* [Desafio 1] No texto sobre mídia e banalização, quem assina a reportagem de capa da CartaCapital de 30/3/05?

Sunday, 22 de December de 2024 ISSN 1519-7670 - Ano 24 - nº 1319

A banalização como virtude

De antemão reconheço: o presente tema não é original. Aqui mesmo, neste Observatório, já ocupei este espaço para o registro de um olhar sobre as relações entre mídia e banalização do real. A despeito da constatação, porém, eis que, por alguma insistência de origem neurótica, à questão retorno. Sem refutar o impulso neurótico, também – convenhamos – vivo num país no qual, quase diariamente, fatos são ampla e fartamente noticiados, tendo, por princípio, a exposição do insólito.

Em certo nível, dada a freqüência de episódios bizarros tanto patrocinados por altos escalões governamentais quanto alimentados pelo agitado showbiz, a reação tende a substituir o espanto por um certo estado complacente que beira a indiferença. Já este modo quase inercial constitui em si preocupação. Todavia, algo de mais grave ainda suplanta: a conduta dos meios de comunicação quanto ao tratamento dispensado à esfera acadêmica. É nesse ponto que o retorno ao tema se impõe: é uma retomada pelo acréscimo de ingrediente novo.

Mídia e academia

A revista CartaCapital (edição de 30/3/05) ofereceu atraente matéria de capa: ‘A vulgaridade em alta’. Como leitor habitual da mencionada revista, direto fui à reportagem assinada por Pedro Alexandre Sanches. Ali consta um previsível mapeamento das tendências de consumo quanto ao que oferece a ‘indústria do entretenimento’ – para evitarmos a tradicionalizada expressão, cunhada por Theodor Adorno, ‘indústria cultural’, que, pelo adjetivo, não mais se presta para tipificar algumas produções.

A matéria, como um todo, procura agenciar diversos ângulos, desde considerações de caráter comportamental até sentenciamentos contundentes. A princípio, fica a idéia de haver lugar para todos, o que é salutar para a respiração democrática.

Numa sociedade livre, todos os segmentos e todas as tendências devem ser assegurados. O problema, porém, é que o princípio em si não é respeitado, possibilitando ondas sucessivas de ‘invasões’ com a força de modelagens. Nesse ponto, tem início o processo de descaracterização das liberdades de representação, passando-se ao arbítrio da massificação, com todo o perigo do que isso sinaliza para a preservação e qualificação da democracia. E não precisamos invocar aqui o testemunho do pensamento de Walter Benjamin.

É sabido que o casamento entre discurso midiático e jargão acadêmico, principalmente no modelo vigente no Brasil, não gera bons frutos. Há incompatibilidade em todos os níveis: os registros não se afinam, tampouco os propósitos, o que torna o resultado final inoperante ou perigosamente transfigurado. Sob o até louvável esforço de cobrir diferentes visões, na verdade esse modelo de reportagem (mescla de recorte comportamentalista e sofisticação intelectual) dificilmente escapa de uma ideologização da qual sai chamuscada ou esvaziada a reflexão acadêmica propriamente dita, redundando num produto esquizofrenizado.

[Itens armazenados]

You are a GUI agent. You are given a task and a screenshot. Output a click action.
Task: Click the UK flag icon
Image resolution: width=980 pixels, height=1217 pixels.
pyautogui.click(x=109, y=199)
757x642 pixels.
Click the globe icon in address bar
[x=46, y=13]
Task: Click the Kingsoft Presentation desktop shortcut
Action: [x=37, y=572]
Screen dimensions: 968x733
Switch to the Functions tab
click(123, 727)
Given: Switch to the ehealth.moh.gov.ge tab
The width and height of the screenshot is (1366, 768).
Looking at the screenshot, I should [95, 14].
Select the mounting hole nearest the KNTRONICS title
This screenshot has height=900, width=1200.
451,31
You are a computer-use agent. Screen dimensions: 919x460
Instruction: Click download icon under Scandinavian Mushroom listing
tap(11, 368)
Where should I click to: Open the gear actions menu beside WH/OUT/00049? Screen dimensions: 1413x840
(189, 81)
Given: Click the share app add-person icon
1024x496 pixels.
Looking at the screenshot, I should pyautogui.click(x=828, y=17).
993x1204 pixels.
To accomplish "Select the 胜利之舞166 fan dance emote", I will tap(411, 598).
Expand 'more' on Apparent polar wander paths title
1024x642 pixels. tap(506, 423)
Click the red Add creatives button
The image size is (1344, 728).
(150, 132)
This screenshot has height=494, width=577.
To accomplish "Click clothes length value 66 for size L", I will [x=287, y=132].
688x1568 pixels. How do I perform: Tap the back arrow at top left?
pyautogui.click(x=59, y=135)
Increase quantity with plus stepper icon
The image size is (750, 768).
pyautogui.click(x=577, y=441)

* [Desafio 2] Transcreva fielmente tudo o que vai da linha dos registros que contém "Increase quantity with plus stepper icon" até o final dos registros.

* [Resposta do exercício 1] Pedro Alexandre Sanches.

* [Resposta do exercício 2]
Increase quantity with plus stepper icon
The image size is (750, 768).
pyautogui.click(x=577, y=441)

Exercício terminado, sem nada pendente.